Un’ondata politica di rinnovamento, presto tradita

Con l’aggravarsi della crisi economica, il Cavaliere sparisce dalla scena e i governi Monti e Letta non hanno la forza né la durata per cambiare molte cose, salvo il fatto di rendere di nuovo un po’ credibile l’immagine internazionale del paese (e quindi di abbassare lo spread e il conseguente rischio di default).

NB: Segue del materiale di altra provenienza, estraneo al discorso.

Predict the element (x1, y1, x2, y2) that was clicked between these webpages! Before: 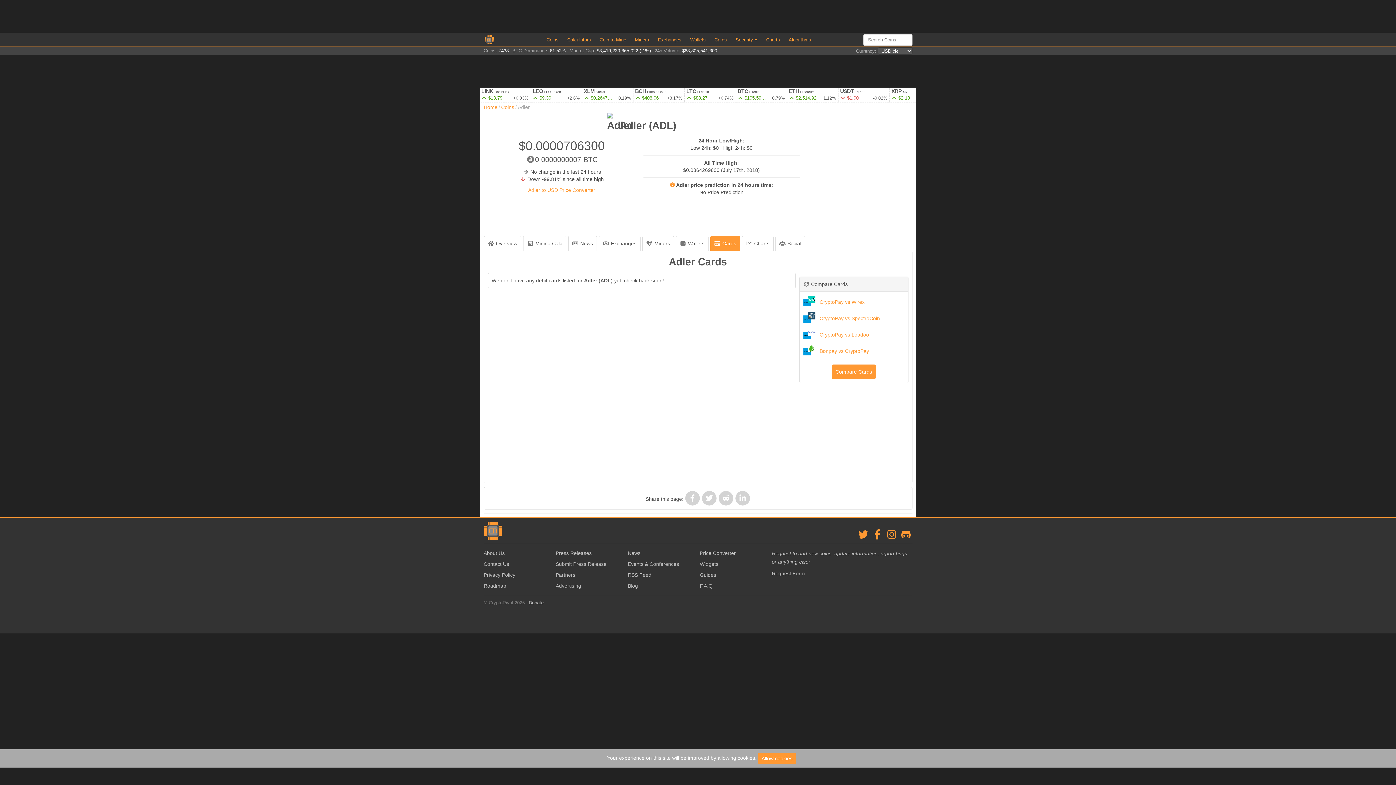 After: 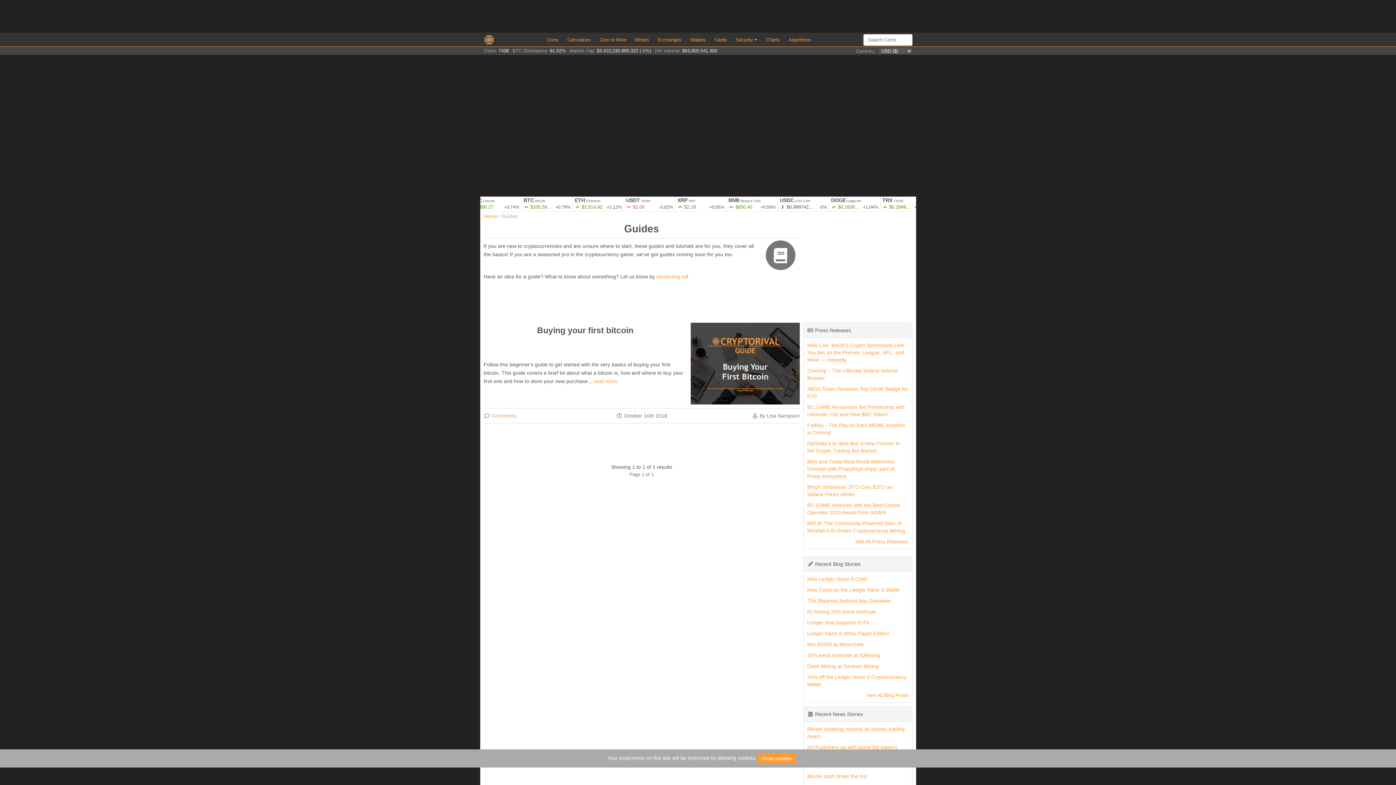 Action: label: Guides bbox: (699, 569, 768, 580)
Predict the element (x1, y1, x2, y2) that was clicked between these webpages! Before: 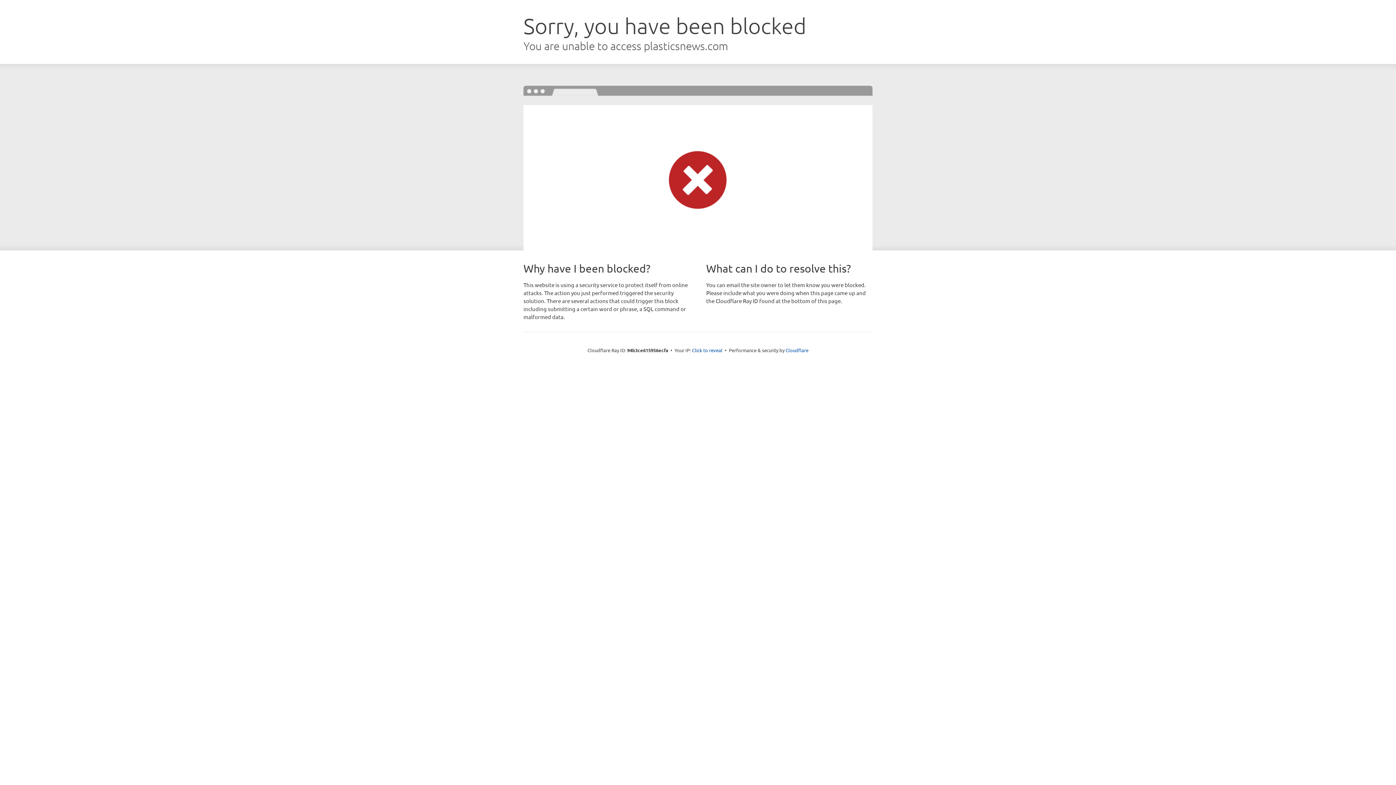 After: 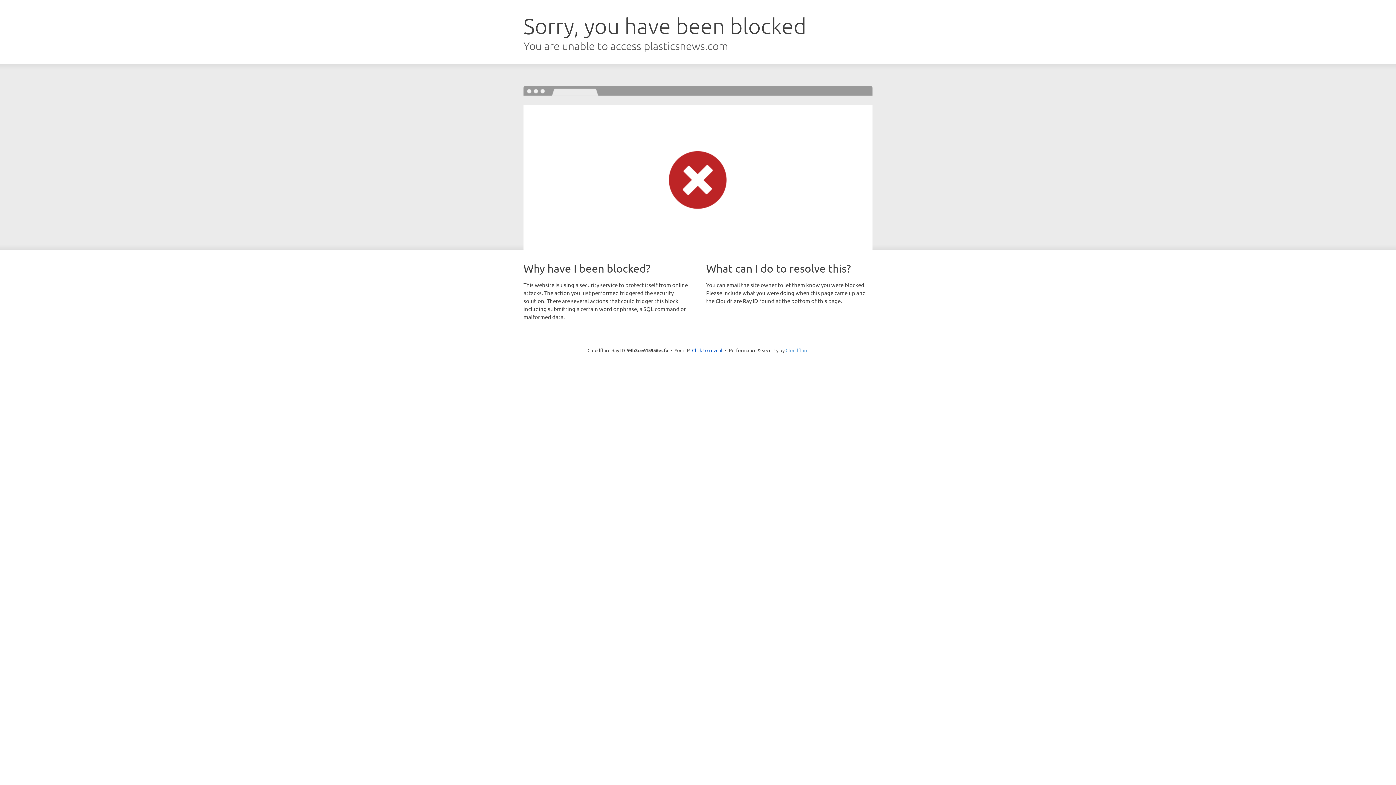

Ma nel 2012 un nuovo personaggio si affaccia sulla scena politica italiana. È il giovane e dinamico sindaco di Firenze Matteo Renzi, del PD. Nel primo tentativo di scalare la segreteria del partito viene sconfitto, ma raccoglie comunque una messe del tutto inattesa di consensi.

Alcuni suoi stretti collaboratori, tra cui Yoram Gutgeld, l’ex responsabile italiano della prestigiosissima società di consulenza McKinsey & Company, contattano lo scrivente per dei pareri sui trasporti, pareri che poi vengono riflessi in un libro scritto da Gutgeld, Più uguali, più ricchi, che si configura se pur indirettamente come il manifesto di Renzi ed esprime idee nel complesso orientate a un prudente liberismo. Sulle grandi opere in particolare il parere suona fortemente negativo, e Renzi stesso si esprime in pubblico contro la TAV.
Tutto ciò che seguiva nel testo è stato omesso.